The new Public Finances (Jersey) Law 2005 empowers the Treasurer of the States, with the approval of the Minister, to issue Financial Directions. These directions can cover any matter which the Treasurer considers necessary  for  the  proper  administration of  Jersey's  public  finances.  This  mechanism  is  at  the  heart  of  the Treasury's work to ensure proper standards are observed in the day to day financial management of States' departments, therefore it is extremely important that there is full compliance.

Although there have been improvements in the financial controls used by individual departments and the States as a whole, there are still areas which need to be improved. This has been recognised by the Treasury and Resources Minister who is keen to introduce an integrated strategic and business planning process which will reflect the full financial implications of particular objectives.

There is also an opportunity to take advantage of the experience and knowledge of both the Comptroller and Auditor General and the Public Accounts Committee to bring forward the necessary financial and budgetary structures. Meaningful financial performance measures and targets are key to the development of an efficient public service which must be the aim of any government.

Legislation programme and capital projects

The Treasury and Resources Minister has commented that any new business planning process must incorporate the capital and legislation programmes and require departments to consider more carefully the revenue and manpower resource implications of their bids. He also highlights the fact that in the Strategic Plan there is a specific requirement that any new resource implications of new initiatives should be identified such that they could be included in the proposed financial framework. This is also the case regarding whole of life costings for all capital projects.
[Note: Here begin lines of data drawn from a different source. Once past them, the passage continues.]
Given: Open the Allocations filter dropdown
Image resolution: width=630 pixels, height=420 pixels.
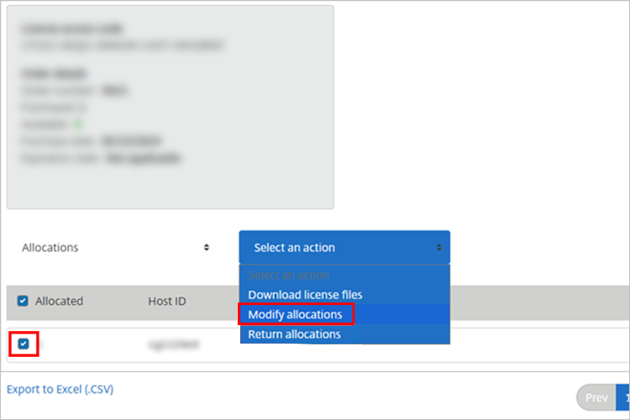Looking at the screenshot, I should [x=113, y=248].
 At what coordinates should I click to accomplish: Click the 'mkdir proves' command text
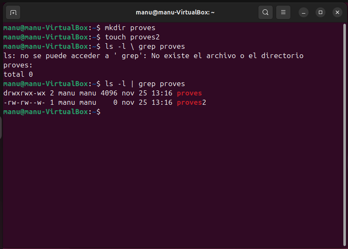pyautogui.click(x=130, y=28)
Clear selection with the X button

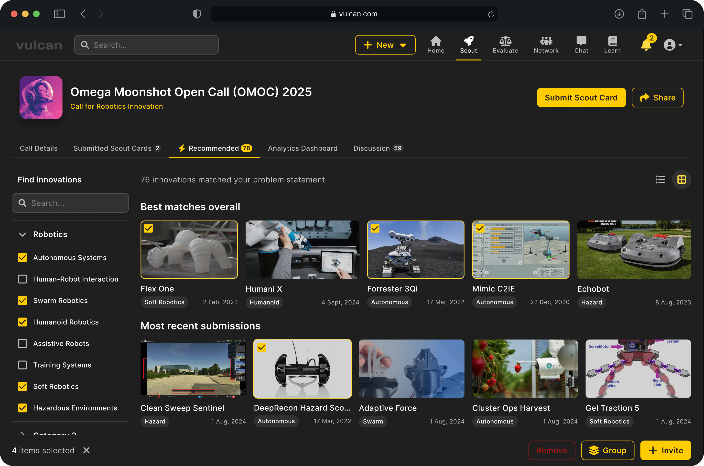point(87,450)
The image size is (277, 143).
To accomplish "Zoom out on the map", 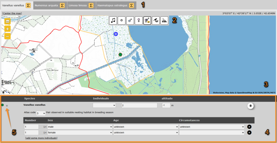I will coord(7,36).
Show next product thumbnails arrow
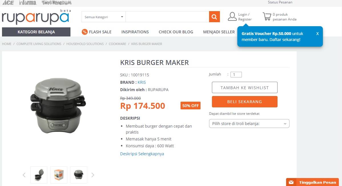This screenshot has width=342, height=186. [93, 175]
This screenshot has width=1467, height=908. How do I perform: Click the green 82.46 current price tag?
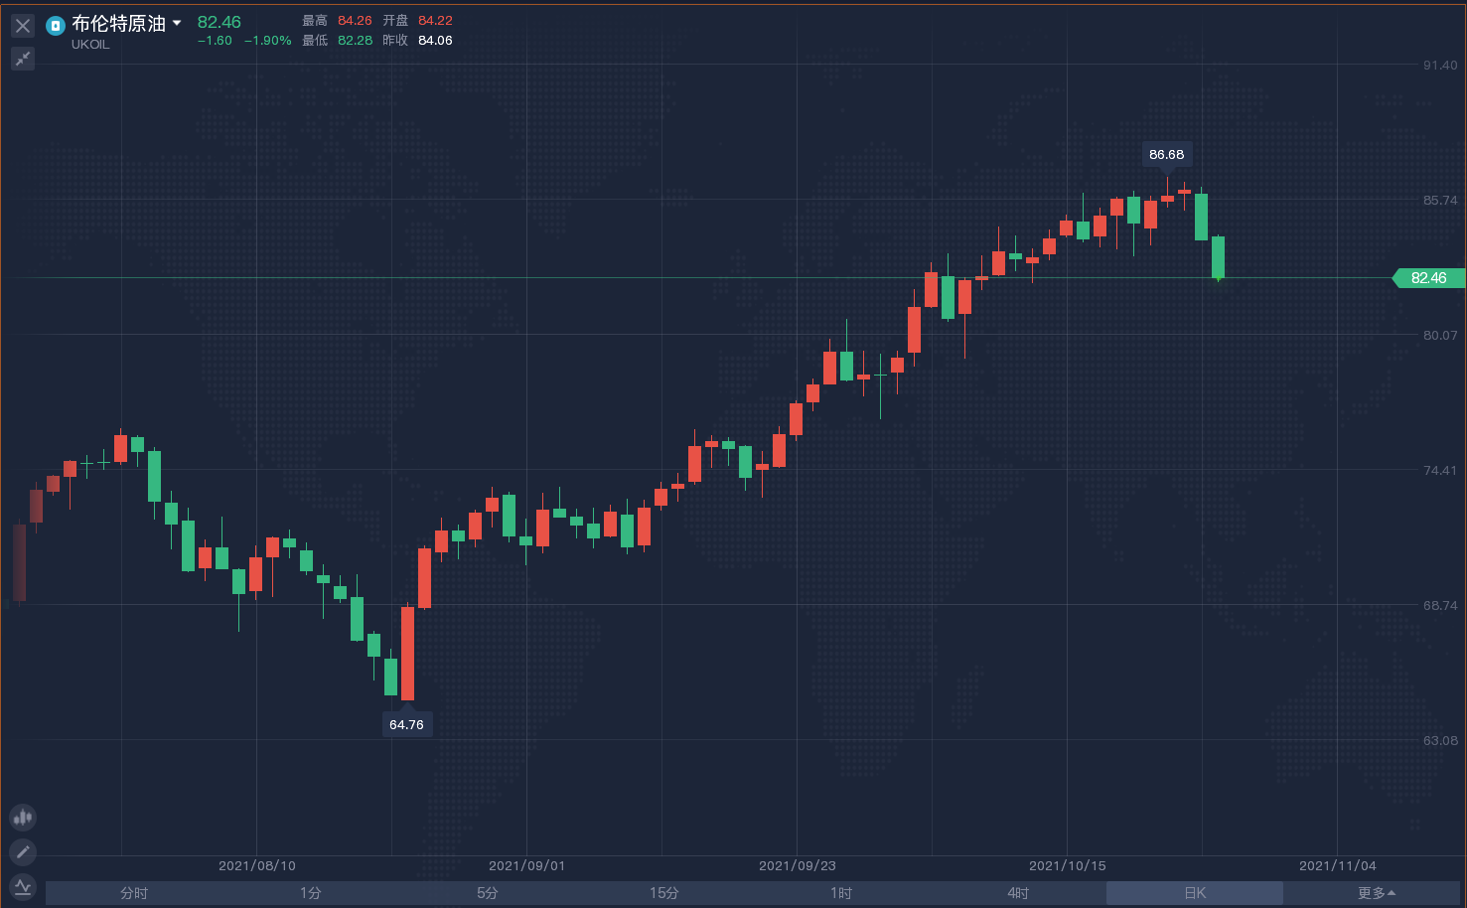point(1428,278)
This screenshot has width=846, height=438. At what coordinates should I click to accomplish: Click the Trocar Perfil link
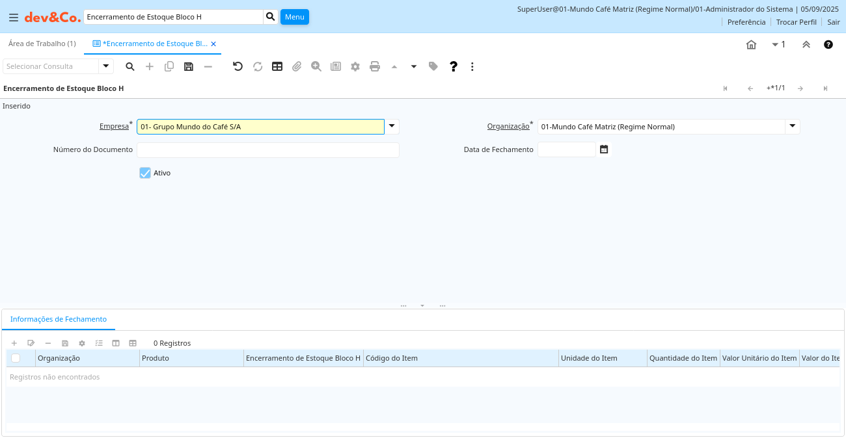point(796,22)
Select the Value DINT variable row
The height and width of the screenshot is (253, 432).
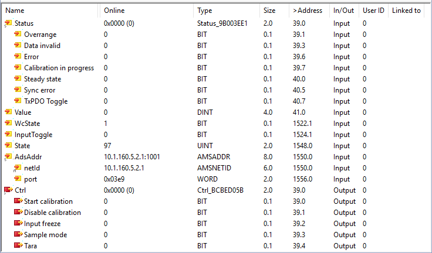click(23, 112)
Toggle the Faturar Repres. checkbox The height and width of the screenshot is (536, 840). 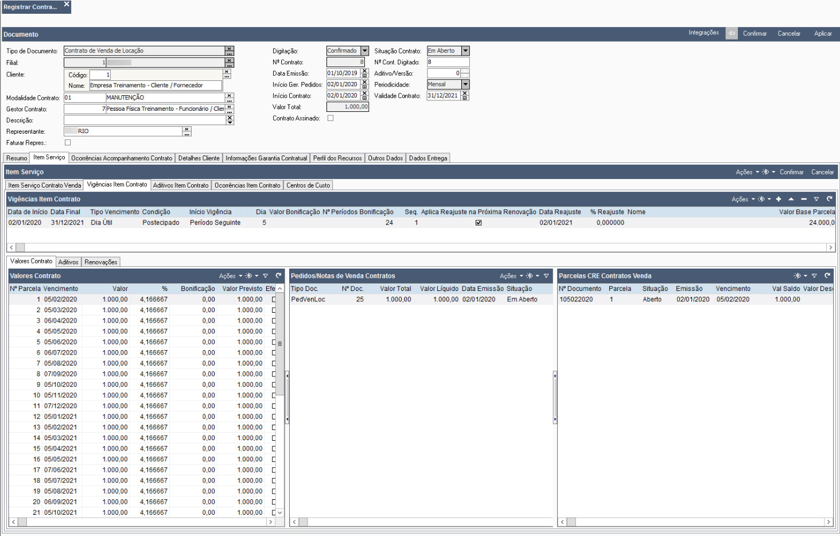(x=68, y=142)
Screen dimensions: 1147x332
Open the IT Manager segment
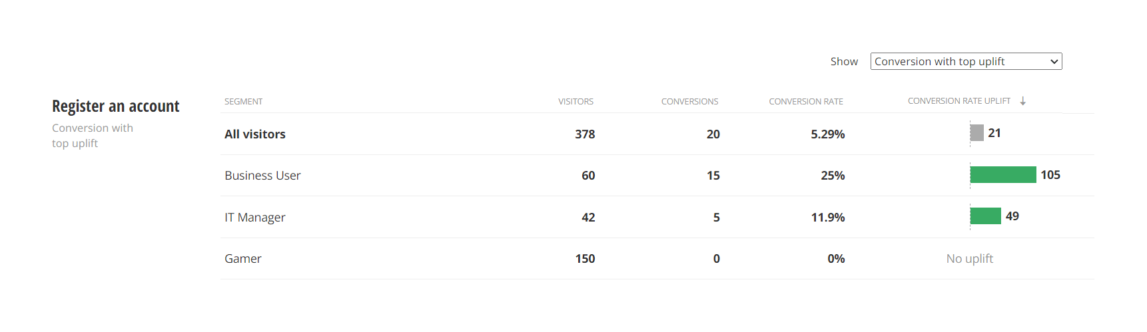click(x=254, y=218)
Sadly the States are still not at this point which is why these performance measures have been proposed.

Amendment 2(iii)

There has been a requirement since 1995 for all departments to have a comprehensive asset register, however this requirement has not been followed by all departments.  This relatively basic requirement is one that you would expect to have in place if a department is to ensure proper control over its fixed assets. A department can only properly calculate the costs of its services if they have access to comprehensive information about its fixed assets, their costs and their depreciation. It is for these reasons that I include this performance measure in to this business plan.

Amendment 2(iv)

If we are to have greater transparency and financial accountability throughout the States we need to provide the right tools for the job. Efficiency statements and use of resource statements do just that because by using these methods one is able to assess departmental performance. It also allows for clearer accountability and enables joined-up operations. The aim is to set a high standard of financial management where all financial considerations are fully taken into account in the decision making process. This in turn will allow for the efficient and effective use of all available resources. Resource accounting enables a critical scrutiny of output and value for money to ensure the best use of resources both consumed internally or those made available to organisations outside of the department or States body. The overall effect of introducing these performance measures is to enhance the overall transparency and comprehensibility of the accounts.

Financial and manpower implications

It is my view that all the proposed new performance measures are achievable by utilising existing staff and resources and I do not therefore believe that there are any additional implications arising from these amendments.